▸ TRY IT
The expected output is every line below, reproduced exactly.

***

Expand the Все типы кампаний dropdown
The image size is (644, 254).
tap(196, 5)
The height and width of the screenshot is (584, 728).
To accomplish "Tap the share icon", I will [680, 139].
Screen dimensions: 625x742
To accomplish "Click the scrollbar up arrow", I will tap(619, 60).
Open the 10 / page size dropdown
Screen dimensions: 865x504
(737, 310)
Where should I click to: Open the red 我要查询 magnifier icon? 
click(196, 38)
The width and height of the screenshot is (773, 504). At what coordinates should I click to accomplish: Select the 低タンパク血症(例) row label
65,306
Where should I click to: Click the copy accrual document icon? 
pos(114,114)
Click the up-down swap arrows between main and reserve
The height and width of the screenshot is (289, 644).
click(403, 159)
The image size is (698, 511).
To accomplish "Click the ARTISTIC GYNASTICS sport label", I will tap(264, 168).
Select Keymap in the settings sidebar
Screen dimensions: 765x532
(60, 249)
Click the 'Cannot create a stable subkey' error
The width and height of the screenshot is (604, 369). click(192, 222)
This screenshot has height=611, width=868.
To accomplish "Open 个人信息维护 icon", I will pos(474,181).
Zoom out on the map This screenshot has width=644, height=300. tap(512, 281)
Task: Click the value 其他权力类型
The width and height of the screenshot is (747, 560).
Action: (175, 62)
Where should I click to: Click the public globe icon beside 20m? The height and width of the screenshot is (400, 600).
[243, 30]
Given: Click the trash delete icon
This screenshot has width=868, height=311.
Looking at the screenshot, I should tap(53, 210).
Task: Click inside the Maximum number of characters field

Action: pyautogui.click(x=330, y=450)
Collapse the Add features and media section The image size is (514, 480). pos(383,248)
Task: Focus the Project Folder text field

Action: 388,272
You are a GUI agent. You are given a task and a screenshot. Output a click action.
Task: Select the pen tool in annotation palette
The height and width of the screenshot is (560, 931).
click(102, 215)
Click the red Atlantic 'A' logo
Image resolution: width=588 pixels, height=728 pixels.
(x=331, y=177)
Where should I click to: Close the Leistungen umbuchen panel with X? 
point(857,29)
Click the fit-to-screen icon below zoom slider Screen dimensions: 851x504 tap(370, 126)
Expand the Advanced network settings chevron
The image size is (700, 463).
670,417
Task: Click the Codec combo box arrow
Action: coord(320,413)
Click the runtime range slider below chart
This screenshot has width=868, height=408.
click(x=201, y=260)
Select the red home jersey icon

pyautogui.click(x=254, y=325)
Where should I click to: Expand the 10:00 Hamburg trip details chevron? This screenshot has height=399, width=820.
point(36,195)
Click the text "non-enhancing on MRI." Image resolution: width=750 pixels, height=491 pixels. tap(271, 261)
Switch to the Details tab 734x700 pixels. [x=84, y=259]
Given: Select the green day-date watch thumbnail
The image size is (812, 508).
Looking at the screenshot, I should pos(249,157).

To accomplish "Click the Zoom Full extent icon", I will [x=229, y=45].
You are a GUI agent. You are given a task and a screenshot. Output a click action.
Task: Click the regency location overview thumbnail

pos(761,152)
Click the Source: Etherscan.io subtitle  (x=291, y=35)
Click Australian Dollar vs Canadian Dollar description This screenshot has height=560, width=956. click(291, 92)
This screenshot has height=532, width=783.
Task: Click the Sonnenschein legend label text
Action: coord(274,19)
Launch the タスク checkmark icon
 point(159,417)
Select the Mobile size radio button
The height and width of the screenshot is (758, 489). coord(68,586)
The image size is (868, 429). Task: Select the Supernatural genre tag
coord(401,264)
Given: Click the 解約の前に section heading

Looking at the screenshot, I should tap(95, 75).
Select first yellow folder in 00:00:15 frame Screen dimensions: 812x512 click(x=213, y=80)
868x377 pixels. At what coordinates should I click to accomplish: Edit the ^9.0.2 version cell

***

▸ ANSWER TO THIS PROBLEM
Expand the Все типы кампаний dropdown
The image size is (644, 254).
tap(196, 5)
The height and width of the screenshot is (584, 728).
To accomplish "Tap the share icon", I will [680, 139].
Screen dimensions: 625x742
To accomplish "Click the scrollbar up arrow", I will tap(619, 60).
Open the 10 / page size dropdown
Screen dimensions: 865x504
(737, 310)
Where should I click to: Open the red 我要查询 magnifier icon? 
click(196, 38)
The width and height of the screenshot is (773, 504). At what coordinates should I click to accomplish: Select the 低タンパク血症(例) row label
65,306
Where should I click to: Click the copy accrual document icon? 
pos(114,114)
Click the up-down swap arrows between main and reserve
The height and width of the screenshot is (289, 644).
click(403, 159)
The image size is (698, 511).
To accomplish "Click the ARTISTIC GYNASTICS sport label", I will tap(264, 168).
Select Keymap in the settings sidebar
Screen dimensions: 765x532
(60, 249)
Click the 'Cannot create a stable subkey' error
The width and height of the screenshot is (604, 369). click(192, 222)
This screenshot has height=611, width=868.
To accomplish "Open 个人信息维护 icon", I will pos(474,181).
Zoom out on the map This screenshot has width=644, height=300. tap(512, 281)
Task: Click the value 其他权力类型
The width and height of the screenshot is (747, 560).
Action: (175, 62)
Where should I click to: Click the public globe icon beside 20m? The height and width of the screenshot is (400, 600).
[243, 30]
Given: Click the trash delete icon
This screenshot has width=868, height=311.
Looking at the screenshot, I should tap(53, 210).
Task: Click inside the Maximum number of characters field

Action: pyautogui.click(x=330, y=450)
Collapse the Add features and media section The image size is (514, 480). pos(383,248)
Task: Focus the Project Folder text field

Action: 388,272
You are a GUI agent. You are given a task and a screenshot. Output a click action.
Task: Select the pen tool in annotation palette
The height and width of the screenshot is (560, 931).
click(102, 215)
Click the red Atlantic 'A' logo
Image resolution: width=588 pixels, height=728 pixels.
(x=331, y=177)
Where should I click to: Close the Leistungen umbuchen panel with X? 
point(857,29)
Click the fit-to-screen icon below zoom slider Screen dimensions: 851x504 tap(370, 126)
Expand the Advanced network settings chevron
The image size is (700, 463).
670,417
Task: Click the Codec combo box arrow
Action: coord(320,413)
Click the runtime range slider below chart
This screenshot has width=868, height=408.
click(x=201, y=260)
Select the red home jersey icon

pyautogui.click(x=254, y=325)
Where should I click to: Expand the 10:00 Hamburg trip details chevron? This screenshot has height=399, width=820.
point(36,195)
Click the text "non-enhancing on MRI." Image resolution: width=750 pixels, height=491 pixels. tap(271, 261)
Switch to the Details tab 734x700 pixels. [x=84, y=259]
Given: Select the green day-date watch thumbnail
The image size is (812, 508).
Looking at the screenshot, I should pos(249,157).

To accomplish "Click the Zoom Full extent icon", I will [x=229, y=45].
You are a GUI agent. You are given a task and a screenshot. Output a click action.
Task: Click the regency location overview thumbnail

pos(761,152)
Click the Source: Etherscan.io subtitle  (x=291, y=35)
Click Australian Dollar vs Canadian Dollar description This screenshot has height=560, width=956. click(291, 92)
This screenshot has height=532, width=783.
Task: Click the Sonnenschein legend label text
Action: coord(274,19)
Launch the タスク checkmark icon
 point(159,417)
Select the Mobile size radio button
The height and width of the screenshot is (758, 489). coord(68,586)
The image size is (868, 429). Task: Select the Supernatural genre tag
coord(401,264)
Given: Click the 解約の前に section heading

Looking at the screenshot, I should tap(95, 75).
Select first yellow folder in 00:00:15 frame Screen dimensions: 812x512 click(x=213, y=80)
868x377 pixels. At what coordinates should I click to accomplish: Edit the ^9.0.2 version cell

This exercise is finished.